何が起きていたのか…“官邸の守護神”の定年延長問題が与えた「大きな衝撃」

『安倍・菅政権vs.検察庁』(2)
2020年に大きな騒動となった黒川弘務・東京高検検事長の「定年延長」問題とは何だったのか? なぜ黒川は「官邸の守護神」と呼ばれるのか? 2016年に始まった安倍政権による法務・検察首脳人事への介入と検察側の抵抗。検察取材の第一人者が極秘情報を駆使してその全容を描いた『安倍・菅政権vs.検察庁 暗闘のクロニクル』(文藝春秋)より特別掲載!

検事総長含みの勤務延長人事

「定年延長です」

その短いメールが筆者に届いたのは2020年1月31日朝。2月7日に63歳の定年を控えた東京高検検事長の黒川弘務について、政府が、定年後も継続して半年間、勤務を延長すると決めた。そのことを、黒川に近い検察幹部が連絡してきたのだ。

この検事がいう「定年延長」は「勤務延長」のことである。定年を迎えた後、引き続き勤務することをいう。

東京高検ウェブサイトより

この検事と筆者は、しばらく前から、定年を間近に控えた黒川の処遇のシミュレーションで、「退官」や「検事長のまま勤務続行」などの議論をしていた。その際、「定年後の勤務の延長」について「定年延長」という言い方で話していた。それゆえ、この検事は、勤務延長を「定年延長」と記して連絡してきたのだ。

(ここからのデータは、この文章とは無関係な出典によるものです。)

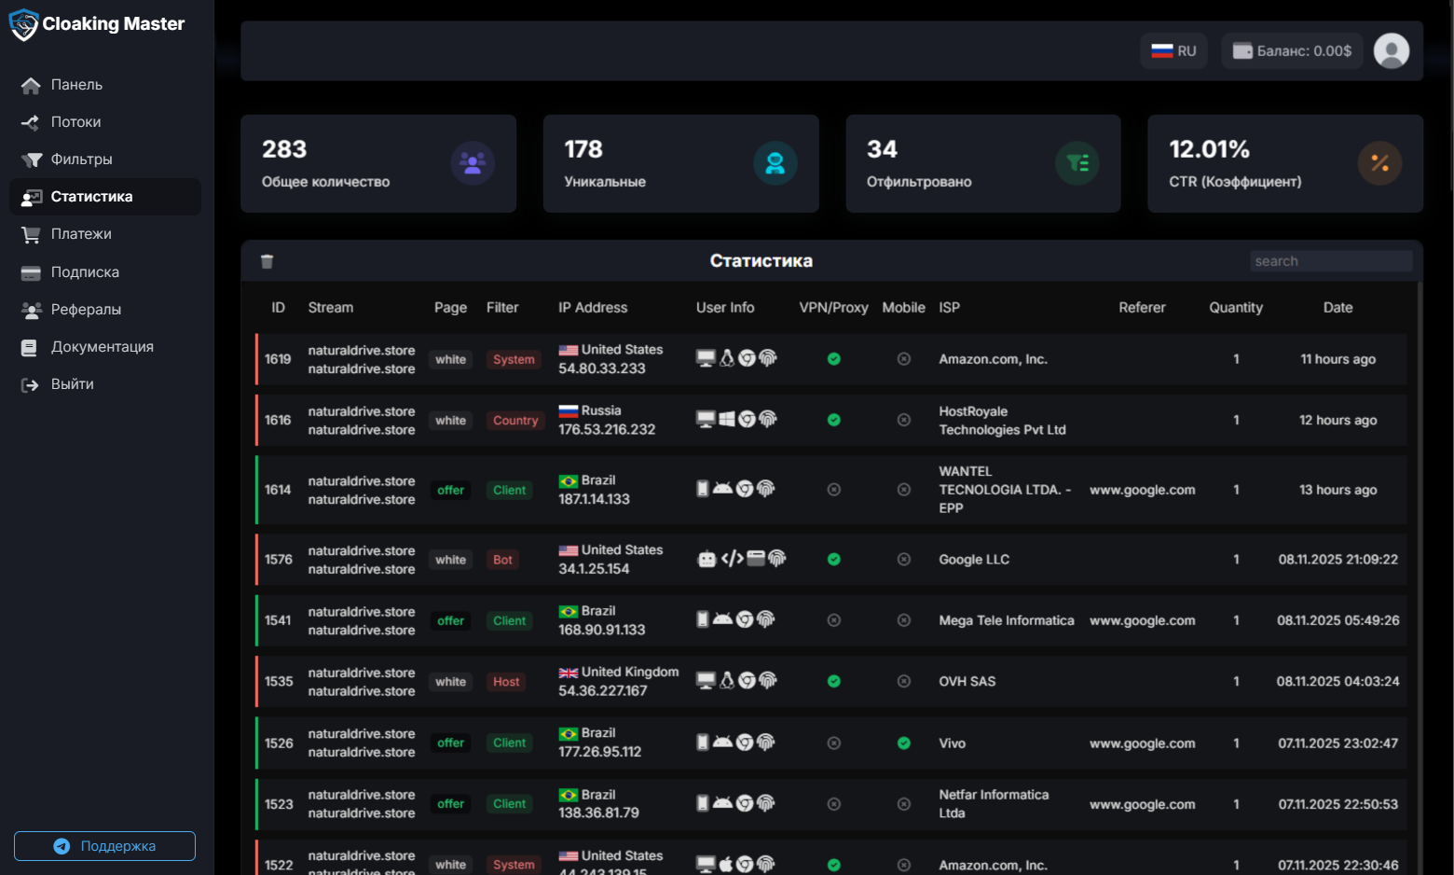Click the CTR percent icon
The image size is (1454, 875).
1379,163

それもあって、筆者はインターネット新聞「法と経済のジャーナル Asahi Judiciary」のコラムなどで1月31日以来、黒川の勤務延長について、「定年延長」と記してきた。ただ今回、書籍を編むに際し、正確な表現にすることにした。

 

日本の検察制度の基本法となる検察庁法は「検事総長は、年齢が65年に達した時に、その他の検察官は年齢が63年に達した時に退官する」(第22条)と定めている。定年の引き上げや勤務延長の規定はない。

この検察庁法22条に従い、検事総長をはじめ定年を迎えた検察官は例外なく退官してきた。検察官の勤務が定年後に延長されるのは前代未聞だった。そこまでして黒川を検察官の身分にとどめるのは、検事総長の稲田の後継に黒川を起用する含みがあるのは明らかだった。